__Pixel coordinate grounding data__
⁂
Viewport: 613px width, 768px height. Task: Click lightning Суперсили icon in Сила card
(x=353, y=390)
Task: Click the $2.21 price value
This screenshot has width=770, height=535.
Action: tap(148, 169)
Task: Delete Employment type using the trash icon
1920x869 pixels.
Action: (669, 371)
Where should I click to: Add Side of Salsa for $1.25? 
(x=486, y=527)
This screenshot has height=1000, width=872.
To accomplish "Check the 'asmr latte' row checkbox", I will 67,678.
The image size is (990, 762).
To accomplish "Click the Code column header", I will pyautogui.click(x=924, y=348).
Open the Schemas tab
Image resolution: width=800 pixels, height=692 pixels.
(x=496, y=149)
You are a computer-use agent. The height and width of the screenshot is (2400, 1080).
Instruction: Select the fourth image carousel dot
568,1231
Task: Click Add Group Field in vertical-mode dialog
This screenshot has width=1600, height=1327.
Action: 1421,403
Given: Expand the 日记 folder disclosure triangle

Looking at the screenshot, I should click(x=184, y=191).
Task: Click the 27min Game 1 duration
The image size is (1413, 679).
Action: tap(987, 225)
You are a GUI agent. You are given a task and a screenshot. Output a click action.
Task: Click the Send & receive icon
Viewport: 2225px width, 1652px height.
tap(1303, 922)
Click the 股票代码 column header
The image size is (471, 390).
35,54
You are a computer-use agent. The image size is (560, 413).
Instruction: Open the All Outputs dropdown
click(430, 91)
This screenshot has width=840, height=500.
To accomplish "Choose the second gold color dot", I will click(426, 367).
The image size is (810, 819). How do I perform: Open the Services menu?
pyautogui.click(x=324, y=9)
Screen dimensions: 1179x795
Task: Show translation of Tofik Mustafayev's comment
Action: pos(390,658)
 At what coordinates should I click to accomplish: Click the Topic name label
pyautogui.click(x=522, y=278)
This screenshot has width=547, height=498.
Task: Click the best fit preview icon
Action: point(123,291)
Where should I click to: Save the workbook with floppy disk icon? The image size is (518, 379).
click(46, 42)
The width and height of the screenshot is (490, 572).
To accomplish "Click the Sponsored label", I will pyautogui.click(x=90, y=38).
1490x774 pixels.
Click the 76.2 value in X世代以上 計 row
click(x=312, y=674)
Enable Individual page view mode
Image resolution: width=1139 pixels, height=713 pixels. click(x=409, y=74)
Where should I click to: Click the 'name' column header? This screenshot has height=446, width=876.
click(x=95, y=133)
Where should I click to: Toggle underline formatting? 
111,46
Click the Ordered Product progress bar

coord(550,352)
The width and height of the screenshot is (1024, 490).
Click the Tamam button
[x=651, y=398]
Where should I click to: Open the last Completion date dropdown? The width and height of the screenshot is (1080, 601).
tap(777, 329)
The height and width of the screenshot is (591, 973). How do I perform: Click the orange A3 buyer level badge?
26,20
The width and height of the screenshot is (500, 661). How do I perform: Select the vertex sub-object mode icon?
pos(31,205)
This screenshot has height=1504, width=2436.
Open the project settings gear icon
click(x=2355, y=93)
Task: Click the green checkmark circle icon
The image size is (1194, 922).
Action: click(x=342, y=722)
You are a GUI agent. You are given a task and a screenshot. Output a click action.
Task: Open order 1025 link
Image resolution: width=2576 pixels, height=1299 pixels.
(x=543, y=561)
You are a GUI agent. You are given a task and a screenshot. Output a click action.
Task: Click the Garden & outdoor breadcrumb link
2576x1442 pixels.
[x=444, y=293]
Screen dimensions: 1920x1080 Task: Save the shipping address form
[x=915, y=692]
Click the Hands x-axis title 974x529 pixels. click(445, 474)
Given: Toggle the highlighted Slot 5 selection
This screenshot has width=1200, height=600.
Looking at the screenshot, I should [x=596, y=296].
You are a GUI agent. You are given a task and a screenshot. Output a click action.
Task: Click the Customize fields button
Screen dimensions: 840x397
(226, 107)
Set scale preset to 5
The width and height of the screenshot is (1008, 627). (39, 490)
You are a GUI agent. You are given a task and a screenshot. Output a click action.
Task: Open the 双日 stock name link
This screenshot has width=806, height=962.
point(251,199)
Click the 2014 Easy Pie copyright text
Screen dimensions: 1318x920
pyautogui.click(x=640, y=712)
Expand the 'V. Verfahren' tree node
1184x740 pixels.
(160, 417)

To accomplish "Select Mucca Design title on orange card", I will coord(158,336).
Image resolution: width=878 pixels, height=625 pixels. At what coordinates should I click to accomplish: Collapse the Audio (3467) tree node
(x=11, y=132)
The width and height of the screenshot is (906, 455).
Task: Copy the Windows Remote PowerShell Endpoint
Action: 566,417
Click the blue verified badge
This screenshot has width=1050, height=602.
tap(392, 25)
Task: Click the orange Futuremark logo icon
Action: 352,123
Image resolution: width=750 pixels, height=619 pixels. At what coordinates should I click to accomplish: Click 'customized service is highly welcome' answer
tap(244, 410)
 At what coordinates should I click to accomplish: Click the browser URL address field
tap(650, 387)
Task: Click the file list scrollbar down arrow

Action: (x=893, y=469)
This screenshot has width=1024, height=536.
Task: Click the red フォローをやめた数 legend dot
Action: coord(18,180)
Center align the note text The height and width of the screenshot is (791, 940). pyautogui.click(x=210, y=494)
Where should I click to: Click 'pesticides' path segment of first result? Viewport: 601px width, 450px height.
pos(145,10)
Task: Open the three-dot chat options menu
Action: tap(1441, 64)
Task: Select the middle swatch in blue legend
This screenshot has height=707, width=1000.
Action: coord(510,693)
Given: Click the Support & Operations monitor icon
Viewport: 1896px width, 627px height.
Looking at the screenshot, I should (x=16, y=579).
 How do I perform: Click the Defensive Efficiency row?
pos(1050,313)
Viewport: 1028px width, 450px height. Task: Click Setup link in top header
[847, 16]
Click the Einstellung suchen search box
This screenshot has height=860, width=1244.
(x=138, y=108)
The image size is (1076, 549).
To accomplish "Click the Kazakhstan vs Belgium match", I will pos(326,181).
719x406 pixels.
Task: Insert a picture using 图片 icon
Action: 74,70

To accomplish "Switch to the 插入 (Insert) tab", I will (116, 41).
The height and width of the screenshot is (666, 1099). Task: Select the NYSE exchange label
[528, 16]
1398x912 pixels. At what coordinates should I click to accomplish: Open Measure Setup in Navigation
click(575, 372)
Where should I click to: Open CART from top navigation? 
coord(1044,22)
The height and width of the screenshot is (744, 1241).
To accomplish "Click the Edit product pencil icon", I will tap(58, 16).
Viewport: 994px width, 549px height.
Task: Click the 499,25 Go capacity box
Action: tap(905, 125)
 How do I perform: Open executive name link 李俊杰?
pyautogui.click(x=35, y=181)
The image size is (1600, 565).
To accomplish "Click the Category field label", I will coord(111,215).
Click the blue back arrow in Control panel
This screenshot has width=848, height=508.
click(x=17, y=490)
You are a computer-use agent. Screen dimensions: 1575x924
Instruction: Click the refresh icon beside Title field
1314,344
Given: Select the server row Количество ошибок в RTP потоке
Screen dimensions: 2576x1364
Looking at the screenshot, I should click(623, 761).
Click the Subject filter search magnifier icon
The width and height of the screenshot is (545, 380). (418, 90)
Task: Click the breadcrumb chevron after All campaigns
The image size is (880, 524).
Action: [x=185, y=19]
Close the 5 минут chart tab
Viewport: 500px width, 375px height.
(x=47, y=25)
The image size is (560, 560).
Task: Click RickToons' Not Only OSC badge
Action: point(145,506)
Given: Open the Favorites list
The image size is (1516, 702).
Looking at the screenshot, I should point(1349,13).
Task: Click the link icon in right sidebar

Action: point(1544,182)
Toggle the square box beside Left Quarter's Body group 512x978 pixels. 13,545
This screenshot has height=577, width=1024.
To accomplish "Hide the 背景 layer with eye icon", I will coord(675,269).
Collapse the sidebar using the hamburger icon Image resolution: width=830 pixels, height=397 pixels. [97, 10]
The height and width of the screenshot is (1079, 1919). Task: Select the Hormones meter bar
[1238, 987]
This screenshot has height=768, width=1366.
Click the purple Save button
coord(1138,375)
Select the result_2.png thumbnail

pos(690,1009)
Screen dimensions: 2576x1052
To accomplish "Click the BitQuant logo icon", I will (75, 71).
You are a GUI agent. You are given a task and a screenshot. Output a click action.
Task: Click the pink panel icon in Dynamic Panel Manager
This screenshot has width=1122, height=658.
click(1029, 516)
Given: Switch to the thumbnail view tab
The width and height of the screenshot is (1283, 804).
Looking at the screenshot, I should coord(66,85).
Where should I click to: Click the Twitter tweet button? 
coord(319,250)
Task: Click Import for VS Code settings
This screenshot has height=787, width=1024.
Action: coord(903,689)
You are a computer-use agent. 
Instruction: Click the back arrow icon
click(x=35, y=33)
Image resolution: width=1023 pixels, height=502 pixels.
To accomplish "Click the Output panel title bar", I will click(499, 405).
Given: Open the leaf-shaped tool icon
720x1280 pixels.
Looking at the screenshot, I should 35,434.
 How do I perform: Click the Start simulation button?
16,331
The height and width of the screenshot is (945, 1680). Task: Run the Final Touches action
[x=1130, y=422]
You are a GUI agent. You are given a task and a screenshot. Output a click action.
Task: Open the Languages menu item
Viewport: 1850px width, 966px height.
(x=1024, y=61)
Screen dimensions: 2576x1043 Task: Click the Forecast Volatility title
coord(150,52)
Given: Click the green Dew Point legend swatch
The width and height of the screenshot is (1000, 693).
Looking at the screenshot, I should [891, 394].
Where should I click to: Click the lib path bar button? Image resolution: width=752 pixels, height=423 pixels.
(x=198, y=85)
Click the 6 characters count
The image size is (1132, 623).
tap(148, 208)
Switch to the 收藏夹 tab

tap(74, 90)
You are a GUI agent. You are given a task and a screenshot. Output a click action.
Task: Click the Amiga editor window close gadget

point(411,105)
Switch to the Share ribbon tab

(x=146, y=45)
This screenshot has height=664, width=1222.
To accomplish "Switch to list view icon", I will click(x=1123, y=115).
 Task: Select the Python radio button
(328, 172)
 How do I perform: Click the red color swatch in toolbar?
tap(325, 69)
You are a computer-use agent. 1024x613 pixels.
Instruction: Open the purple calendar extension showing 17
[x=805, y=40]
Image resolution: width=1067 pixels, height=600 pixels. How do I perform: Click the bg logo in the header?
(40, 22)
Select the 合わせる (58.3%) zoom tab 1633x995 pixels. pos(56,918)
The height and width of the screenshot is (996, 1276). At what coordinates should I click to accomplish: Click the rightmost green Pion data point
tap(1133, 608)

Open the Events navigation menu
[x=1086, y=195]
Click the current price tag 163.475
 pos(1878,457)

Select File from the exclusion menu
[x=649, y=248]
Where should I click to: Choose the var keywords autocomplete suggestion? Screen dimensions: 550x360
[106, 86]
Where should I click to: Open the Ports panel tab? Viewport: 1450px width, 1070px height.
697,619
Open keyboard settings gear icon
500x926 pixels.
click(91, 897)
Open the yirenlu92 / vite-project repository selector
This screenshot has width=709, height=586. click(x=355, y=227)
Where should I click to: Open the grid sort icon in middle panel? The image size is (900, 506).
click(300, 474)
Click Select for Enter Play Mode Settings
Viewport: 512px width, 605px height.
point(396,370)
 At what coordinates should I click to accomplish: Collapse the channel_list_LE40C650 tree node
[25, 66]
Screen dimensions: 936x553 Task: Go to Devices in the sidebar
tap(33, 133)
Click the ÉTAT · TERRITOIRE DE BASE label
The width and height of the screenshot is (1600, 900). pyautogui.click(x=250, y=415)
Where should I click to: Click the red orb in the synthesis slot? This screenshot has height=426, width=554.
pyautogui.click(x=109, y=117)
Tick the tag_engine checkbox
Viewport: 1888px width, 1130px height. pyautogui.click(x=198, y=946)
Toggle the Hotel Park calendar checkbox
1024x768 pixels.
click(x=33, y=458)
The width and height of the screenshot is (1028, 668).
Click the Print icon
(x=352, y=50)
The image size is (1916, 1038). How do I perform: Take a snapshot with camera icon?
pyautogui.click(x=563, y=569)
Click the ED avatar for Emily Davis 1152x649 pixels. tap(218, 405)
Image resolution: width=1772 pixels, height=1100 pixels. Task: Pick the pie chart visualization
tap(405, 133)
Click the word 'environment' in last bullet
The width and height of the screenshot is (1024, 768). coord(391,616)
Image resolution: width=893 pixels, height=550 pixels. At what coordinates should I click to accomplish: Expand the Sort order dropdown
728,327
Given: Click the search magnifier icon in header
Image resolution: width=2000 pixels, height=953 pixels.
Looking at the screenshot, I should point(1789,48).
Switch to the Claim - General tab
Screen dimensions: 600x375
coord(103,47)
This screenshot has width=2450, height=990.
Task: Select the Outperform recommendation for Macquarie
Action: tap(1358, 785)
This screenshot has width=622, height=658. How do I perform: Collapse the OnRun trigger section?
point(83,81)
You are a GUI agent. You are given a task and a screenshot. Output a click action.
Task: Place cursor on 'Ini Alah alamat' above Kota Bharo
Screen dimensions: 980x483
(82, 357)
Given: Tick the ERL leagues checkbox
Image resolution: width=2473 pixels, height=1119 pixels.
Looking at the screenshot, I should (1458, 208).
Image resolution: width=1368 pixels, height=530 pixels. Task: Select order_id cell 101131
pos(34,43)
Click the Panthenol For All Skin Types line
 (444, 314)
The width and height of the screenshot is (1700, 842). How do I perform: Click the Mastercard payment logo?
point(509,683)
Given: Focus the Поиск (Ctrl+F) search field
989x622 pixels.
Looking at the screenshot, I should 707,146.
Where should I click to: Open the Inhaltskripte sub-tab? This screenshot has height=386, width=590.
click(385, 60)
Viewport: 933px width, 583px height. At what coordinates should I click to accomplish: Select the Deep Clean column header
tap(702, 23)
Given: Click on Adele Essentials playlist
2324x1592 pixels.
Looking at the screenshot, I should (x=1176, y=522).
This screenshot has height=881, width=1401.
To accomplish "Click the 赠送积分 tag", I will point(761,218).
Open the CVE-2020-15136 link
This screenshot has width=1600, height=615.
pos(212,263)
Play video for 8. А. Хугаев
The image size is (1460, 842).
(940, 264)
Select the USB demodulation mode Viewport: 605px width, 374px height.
⁂
__The task__
Set down, word for word, each line from the top of the records above through the line with "Open the Schemas tab".

__Result of this exercise__
Viewport: 613px width, 768px height. Task: Click lightning Суперсили icon in Сила card
(x=353, y=390)
Task: Click the $2.21 price value
This screenshot has width=770, height=535.
Action: tap(148, 169)
Task: Delete Employment type using the trash icon
1920x869 pixels.
Action: (669, 371)
Where should I click to: Add Side of Salsa for $1.25? 
(x=486, y=527)
This screenshot has height=1000, width=872.
To accomplish "Check the 'asmr latte' row checkbox", I will 67,678.
The image size is (990, 762).
To accomplish "Click the Code column header", I will pyautogui.click(x=924, y=348).
Open the Schemas tab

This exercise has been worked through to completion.